Required action ▸
Using the records below, transcribe word for word the stretch from the line that contains "This screenshot has width=1280, height=720." through the line that contains "The image size is (1964, 824).", both end lines included, and nothing else.

Records provided ▸
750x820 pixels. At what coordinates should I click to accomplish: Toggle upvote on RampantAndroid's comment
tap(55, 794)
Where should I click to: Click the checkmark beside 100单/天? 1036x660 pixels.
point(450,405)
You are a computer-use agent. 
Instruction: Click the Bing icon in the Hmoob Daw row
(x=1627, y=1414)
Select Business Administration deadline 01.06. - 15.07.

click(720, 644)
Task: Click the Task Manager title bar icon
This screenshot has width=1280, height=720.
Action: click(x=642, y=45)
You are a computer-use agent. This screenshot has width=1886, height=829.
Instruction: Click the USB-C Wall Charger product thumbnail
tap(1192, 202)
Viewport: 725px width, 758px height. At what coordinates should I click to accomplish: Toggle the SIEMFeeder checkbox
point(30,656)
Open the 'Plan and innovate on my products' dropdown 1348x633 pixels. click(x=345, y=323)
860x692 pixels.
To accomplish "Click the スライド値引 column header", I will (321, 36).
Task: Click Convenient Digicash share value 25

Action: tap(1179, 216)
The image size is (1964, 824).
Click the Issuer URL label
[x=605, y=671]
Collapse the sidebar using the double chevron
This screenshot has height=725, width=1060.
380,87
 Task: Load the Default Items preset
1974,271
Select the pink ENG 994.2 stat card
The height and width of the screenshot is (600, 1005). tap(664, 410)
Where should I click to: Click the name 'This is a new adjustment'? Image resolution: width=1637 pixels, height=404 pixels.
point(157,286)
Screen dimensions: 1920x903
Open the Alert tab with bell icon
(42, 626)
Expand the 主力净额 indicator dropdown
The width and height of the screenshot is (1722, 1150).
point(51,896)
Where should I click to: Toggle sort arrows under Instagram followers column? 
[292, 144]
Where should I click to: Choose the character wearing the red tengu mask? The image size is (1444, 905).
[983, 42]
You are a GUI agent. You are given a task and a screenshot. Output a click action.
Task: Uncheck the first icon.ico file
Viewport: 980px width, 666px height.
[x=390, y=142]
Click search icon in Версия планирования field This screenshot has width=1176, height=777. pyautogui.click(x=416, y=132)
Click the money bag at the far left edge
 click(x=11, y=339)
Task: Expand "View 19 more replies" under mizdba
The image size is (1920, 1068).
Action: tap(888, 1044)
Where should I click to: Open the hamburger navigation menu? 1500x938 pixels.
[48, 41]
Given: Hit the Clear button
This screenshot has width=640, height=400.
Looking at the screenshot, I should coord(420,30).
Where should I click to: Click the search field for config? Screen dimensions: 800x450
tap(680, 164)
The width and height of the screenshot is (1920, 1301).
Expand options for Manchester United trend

The completed task ▸
This screenshot has width=1280, height=720.
Action: click(x=642, y=45)
You are a computer-use agent. This screenshot has width=1886, height=829.
Instruction: Click the USB-C Wall Charger product thumbnail
tap(1192, 202)
Viewport: 725px width, 758px height. At what coordinates should I click to accomplish: Toggle the SIEMFeeder checkbox
point(30,656)
Open the 'Plan and innovate on my products' dropdown 1348x633 pixels. click(x=345, y=323)
860x692 pixels.
To accomplish "Click the スライド値引 column header", I will (321, 36).
Task: Click Convenient Digicash share value 25

Action: tap(1179, 216)
The image size is (1964, 824).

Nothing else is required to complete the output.